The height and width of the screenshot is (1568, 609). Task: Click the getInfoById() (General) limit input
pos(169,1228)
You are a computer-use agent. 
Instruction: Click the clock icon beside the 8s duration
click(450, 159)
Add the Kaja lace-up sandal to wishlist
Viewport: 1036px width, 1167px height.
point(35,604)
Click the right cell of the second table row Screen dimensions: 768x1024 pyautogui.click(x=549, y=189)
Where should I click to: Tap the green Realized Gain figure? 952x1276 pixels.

> [Directions for this task]: Say every entry again, exactly as it reads.

> [Task result]:
The height and width of the screenshot is (1568, 609). Task: Click the getInfoById() (General) limit input
pos(169,1228)
You are a computer-use agent. 
Instruction: Click the clock icon beside the 8s duration
click(450, 159)
Add the Kaja lace-up sandal to wishlist
Viewport: 1036px width, 1167px height.
point(35,604)
Click the right cell of the second table row Screen dimensions: 768x1024 pyautogui.click(x=549, y=189)
Where should I click to: Tap the green Realized Gain figure? 952x1276 pixels.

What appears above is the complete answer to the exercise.